According to her, the project, funded by the United Nations Women in partnership with Democratic Governance for Development programme, has trained 300 women observers, with 30 in each of the ten states.

Explaining the reach of the projecr, she said, “This is a pilot project. It is the first of its kind even in Africa. We have had CSO, Civil Society Organization, situation rooms in the past, but none of it has really focused on how it affects women; even all over West Africa. So this is the first time. What we have is just to start off.”

A participant at the meeting, Adeola Ogungbemi, the executive director of Volunteer Corp and one of the 30 observers in Lagos, remarked that a lot of women are often disenfranchised during elections.

“What is often observed is that women are disenfranchised during elections because they have to care for their children. For instance maybe she has a baby at home and is unable to stay in the queue for such a long time. She may miss out on some voting exercise,” she observed

The team leader for the observers monitoring the polls in Ikorodu and Epe local government areas of Lagos Titilayo Adekunle agreed with this position.

“If a woman has children, where will she plan to put them if she wants to vote. Will she take them to polling centres? These are the situations we want to report. And we are not doing it for just women alone, but we are looking at gender as it affects both male and female too.”

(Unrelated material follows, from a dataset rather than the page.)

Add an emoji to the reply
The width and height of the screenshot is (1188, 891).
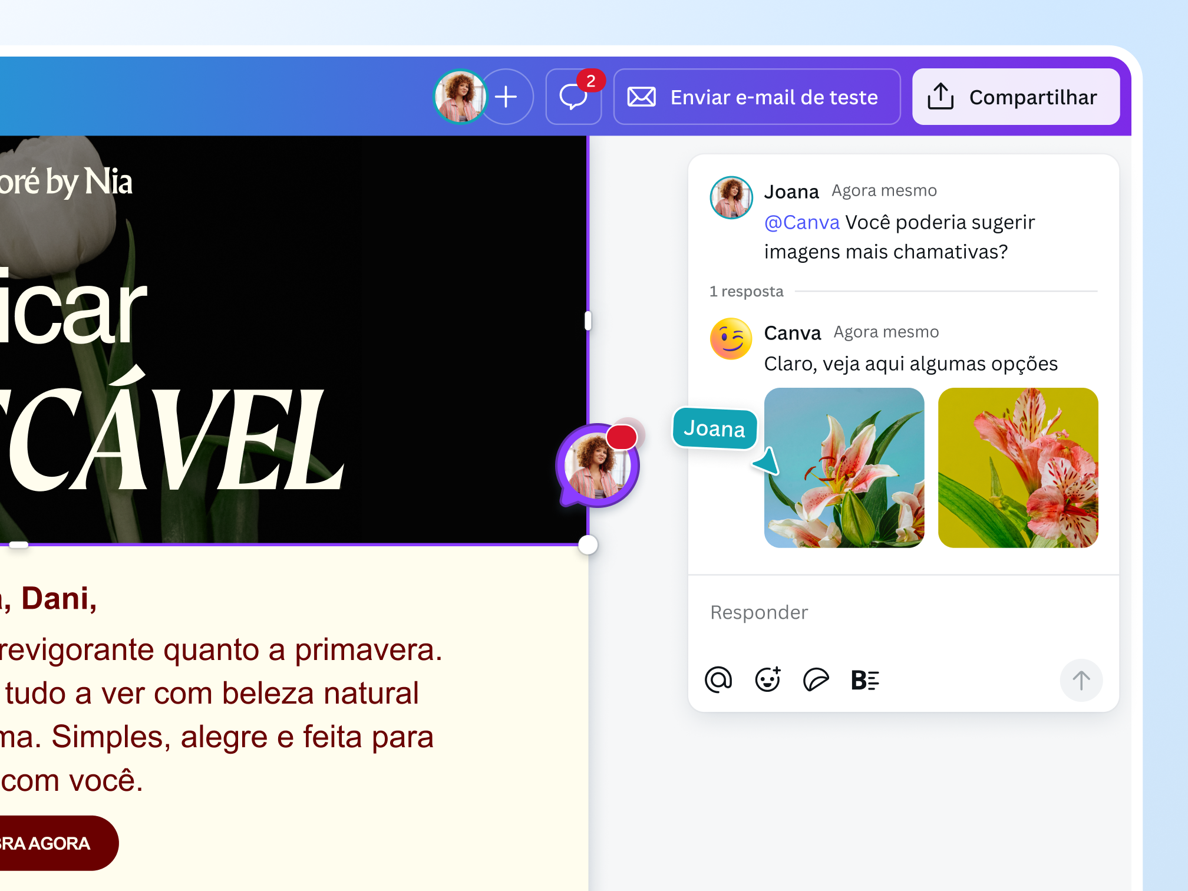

About 74 millionm people were registered voters in the 2011 election according to the Independent National Electoral Commission, INEC, but the percentage of women that voted is not known.

“This is the kind of data we are trying to get in this election,” Shonde stated.

She added the international best practice is for there to be a separate queue for pregnant women, mothers of young children, nursing mothers and the elderly as they may not be able to stand for long in the sun on a queue to vote.

The INEC chairman has only said that there would be separate queues for persons with disabilities, including albinos, who might not be able to stay out in the sun for a long period of time.

However, on the Frequently Asked Questions section of INEC’s website, there is only a mention of separate queues – for cultural reasons.



    Thus, the answer to the 143rd question, which is on whether there should be separate queues is “Yes. Where culture does not allow men and women to mix in a queue.”

    The situation rooms are set up in Lagos, Benue, Anambra, Enugu, Rivers, Plateau, Kaduna, Gombe and the Federal Capital Territory, FCT.

    Shonde also made known that hotlines to the public to report situations as well as a website will be officially opened on Wednesday in a ceremony in Abuja where all ten state observers will gather.

    “As soon as violence is spotted in any state, the ‘why is it happening’, the ‘who is causing it’ and ‘how it affects women’ will be reported,” she said.